AUF DEN PUNKT GEBRACHT
Patienten, die an amyotropher Lateralsklerose (ALS) erkranken, leiden unter einer fortschreitenden Lähmung. Irgendwann können sie nicht mehr sprechen und manchmal nicht einmal mehr die Augen bewegen. Damit verlieren sie jede Möglichkeit, mit der Außenwelt zu kommunizieren.
Forscher um Moritz Grosse-Wentrup vom Max-Planck-Institut für Intelligente Systeme in Tübingen wollen ALS-Patienten einen Weg aus der inneren Isolation öffnen. Sie bringen den Betroffenen bei, über die Aktivität im Default-Mode-Network einen Ball auf einem Computerbildschirm zu steuern und so Ja/Nein-Antworten zu geben.
Die Aktivität im Default-Mode-Network greifen die Wissenschaftler mithilfe von Elektroden ab, die wie beim EEG am Kopf angebracht werden.
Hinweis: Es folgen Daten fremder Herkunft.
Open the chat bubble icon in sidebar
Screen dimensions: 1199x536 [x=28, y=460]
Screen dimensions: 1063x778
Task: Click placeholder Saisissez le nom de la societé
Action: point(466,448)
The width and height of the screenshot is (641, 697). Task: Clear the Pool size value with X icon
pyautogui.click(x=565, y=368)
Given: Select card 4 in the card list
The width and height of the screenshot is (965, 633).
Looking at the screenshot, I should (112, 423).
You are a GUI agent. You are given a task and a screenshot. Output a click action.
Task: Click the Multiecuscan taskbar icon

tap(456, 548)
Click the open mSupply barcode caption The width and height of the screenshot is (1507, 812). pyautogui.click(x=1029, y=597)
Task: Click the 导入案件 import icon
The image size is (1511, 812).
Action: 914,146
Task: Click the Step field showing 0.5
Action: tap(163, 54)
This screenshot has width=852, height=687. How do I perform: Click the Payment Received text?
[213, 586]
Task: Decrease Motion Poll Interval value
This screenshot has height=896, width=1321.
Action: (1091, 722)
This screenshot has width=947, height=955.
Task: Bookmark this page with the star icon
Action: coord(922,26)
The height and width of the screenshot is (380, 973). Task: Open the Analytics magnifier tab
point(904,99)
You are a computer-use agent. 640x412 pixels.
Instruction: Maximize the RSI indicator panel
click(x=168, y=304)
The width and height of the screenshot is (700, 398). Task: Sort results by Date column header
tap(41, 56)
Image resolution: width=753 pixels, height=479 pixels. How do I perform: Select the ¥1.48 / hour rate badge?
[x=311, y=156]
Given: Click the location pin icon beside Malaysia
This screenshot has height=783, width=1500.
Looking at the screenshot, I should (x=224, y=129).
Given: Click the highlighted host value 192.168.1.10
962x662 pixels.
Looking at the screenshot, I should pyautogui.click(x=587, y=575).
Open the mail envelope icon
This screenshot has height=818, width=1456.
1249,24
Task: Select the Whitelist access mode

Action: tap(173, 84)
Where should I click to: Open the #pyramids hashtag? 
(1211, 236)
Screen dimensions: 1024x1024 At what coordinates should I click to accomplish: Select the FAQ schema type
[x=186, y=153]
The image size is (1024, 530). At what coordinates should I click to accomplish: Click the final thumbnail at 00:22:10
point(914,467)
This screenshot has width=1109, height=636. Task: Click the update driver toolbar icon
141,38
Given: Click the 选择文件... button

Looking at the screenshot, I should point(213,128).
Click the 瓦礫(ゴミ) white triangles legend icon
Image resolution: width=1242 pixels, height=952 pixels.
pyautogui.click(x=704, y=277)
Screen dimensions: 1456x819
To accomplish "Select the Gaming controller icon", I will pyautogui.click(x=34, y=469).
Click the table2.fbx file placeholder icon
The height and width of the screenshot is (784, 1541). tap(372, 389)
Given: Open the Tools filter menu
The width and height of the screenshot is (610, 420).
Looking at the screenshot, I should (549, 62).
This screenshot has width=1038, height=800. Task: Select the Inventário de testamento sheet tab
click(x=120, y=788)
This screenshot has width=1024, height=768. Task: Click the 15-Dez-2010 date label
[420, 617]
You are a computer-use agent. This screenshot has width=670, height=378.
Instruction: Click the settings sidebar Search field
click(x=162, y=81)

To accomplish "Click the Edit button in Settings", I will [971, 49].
Mit Methoden des maschinellen Lernens bringen sie einem Computer bei, das Erregungsmuster im Gehirn zu interpretieren und in Steuersignale umzusetzen.
Derzeit verfeinern die Forscher die Methoden, mit denen die Gehirnaktivität analysiert wird, mithilfe von vier ALS-Patienten und rund hundert gesunden Probanden.
GLOSSAR
Amyotrophe Lateralsklerose – ALS: Bei dieser neurodegenerativen Erkrankung sterben die Nervenzellen im Motorcortex langsam ab, sodass betroffene Patienten letztlich keine Bewegung mehr ausführen können.
Default-Mode-Network: Das Default-Mode-Network, auch Ruhezustandsnetzwerk genannt, besteht aus Arealen im vorderen und hinteren Bereich des Gehirns, die besonders im Ruhezustand, aber auch bei Emotionen aktiviert sind.
Maschinelles Lernen: Dabei lernen Computer, Muster in Daten zu erkennen, indem sie Beispiele analysieren und daraus allgemeine Regeln ableiten. Auf diese Weise können sie etwa Handschriften entziffern oder Aktivitätsmuster im Gehirn interpretieren.